#### Task input ####
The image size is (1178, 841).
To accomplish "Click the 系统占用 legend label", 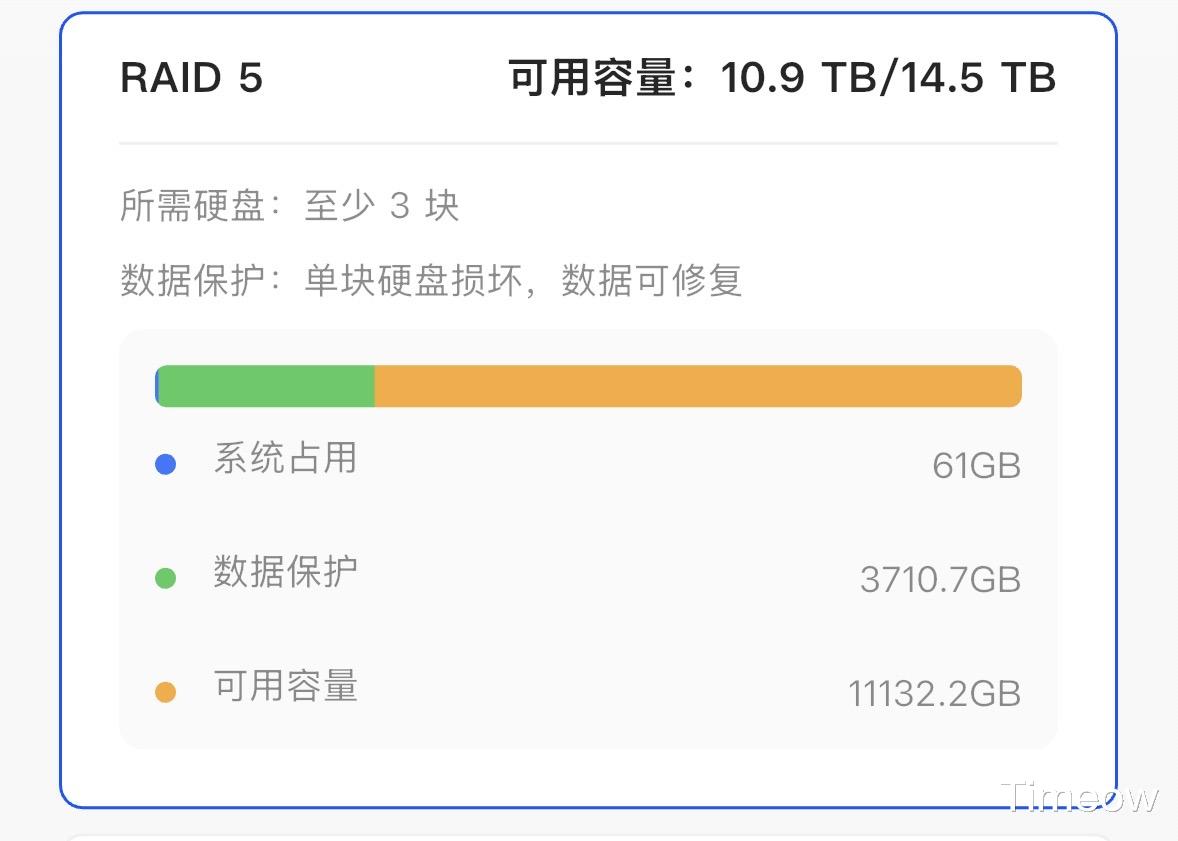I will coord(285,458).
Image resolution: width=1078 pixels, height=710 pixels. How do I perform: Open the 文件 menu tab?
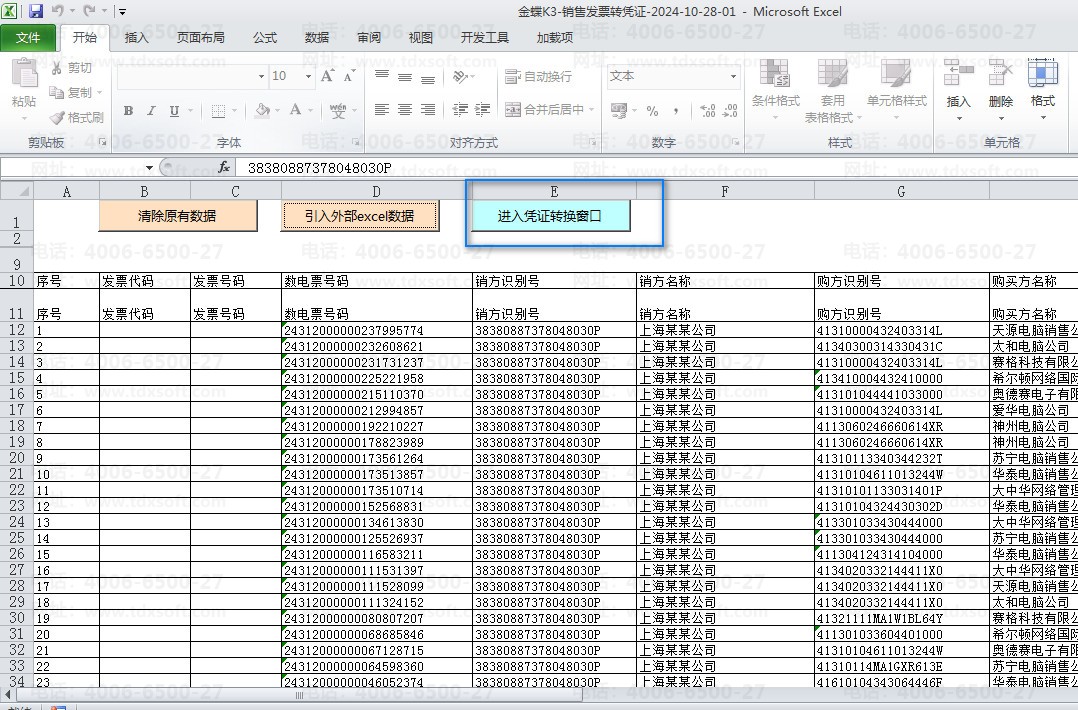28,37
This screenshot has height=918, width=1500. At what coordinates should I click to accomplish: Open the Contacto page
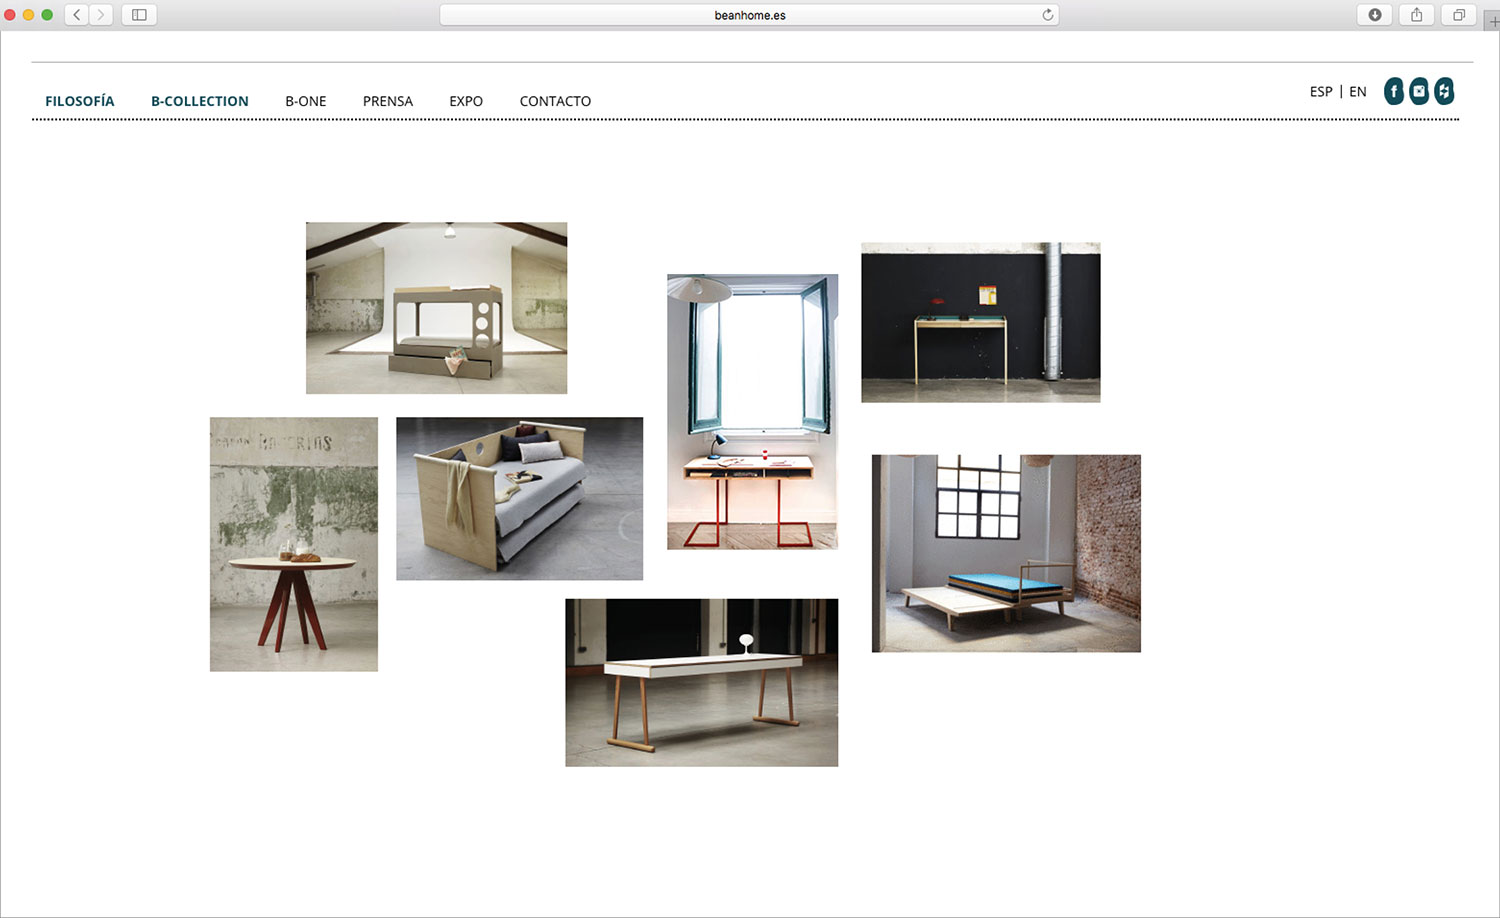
####
**Aim of the task:** Needed here is only the span from the line with "Image resolution: width=1078" through the last line of the entries, copied exactly with both ends and without pictures.

**Result of this exercise:**
Image resolution: width=1078 pixels, height=710 pixels. How do I perform: Open the 文件 menu tab?
28,37
This screenshot has height=918, width=1500. At what coordinates should I click to accomplish: Open the Contacto page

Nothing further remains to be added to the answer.